I have little confidence that infrastructure investments will consistently be made with cyber security in mind, unless infrastructure owners and operators are incentivized to do so. Fortunately, the federal government has tools at its disposal for driving change. The federal government already provides one-quarter of the roughly $400 billion spent on infrastructure each year in the United States, and also furnishes considerable indirect support through taxes and other measures. A powerful, and as yet untapped, incentive would be to condition the availability of federal support for infrastructure projects on the recipient adopting the NIST framework and providing periodic reports on risk to the Department of Homeland Security and/or its federal regulator, if it is subject to one. The Trump administration could reinforce this message by insisting on this approach to federal support for infrastructure projects in its budget requests for FY2020 and beyond.
These federal measures would go a long way towards encouraging infrastructure owners and operators to approach cyber risk management with the same degree of seriousness typically accorded to safety and reliability. These measures would also help prevent federal taxpayer dollars from being spent on projects with heightened cybersecurity risks.

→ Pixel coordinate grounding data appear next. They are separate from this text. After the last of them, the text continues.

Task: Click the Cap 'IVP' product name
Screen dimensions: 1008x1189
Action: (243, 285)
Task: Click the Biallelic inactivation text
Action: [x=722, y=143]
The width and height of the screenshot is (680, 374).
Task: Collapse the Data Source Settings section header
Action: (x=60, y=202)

But federal action won’t be enough. Some infrastructure projects are structured to avoid the strings that often come attached to federal dollars. The WMATA next-generation railcar procurement is a case in point: It will not receive any federal funding. State and local lawmakers should therefore also enact laws requiring that infrastructure owners and operators subject to their jurisdiction adopt the NIST CSF, including for procurement decisions.
The Internet and much of the hardware and applications in use today were not originally designed and deployed with security in mind. This lack of foresight is a major reason that the cyber threat environment is so hostile, and why the United States continues to grope for cost-effective solutions to its cyber challenges.
Let’s not make the same mistake again as the country moves to digitize its infrastructure. The choice boils down to this: Invest in security now, knowing that it will add some margin of cost to an infrastructure project but result in better security from day one. Or, defer investment, but inevitably pay dearly later in the form of security improvements bootstrapped on at substantial expense and possibly even in lives and treasure lost as a result of a cyber incident. The choice is obvious.
Andrew Grotto is a William J. Perry International Security Fellow at the Center for International Security and Cooperation and a Research Fellow at the Hoover Institution, both at Stanford University. He is also a fellow of the Stanford Cyber Initiative. He previously served as Senior Director for Cybersecurity Policy on the National Security Council at the White House in both the Obama and Trump Administrations.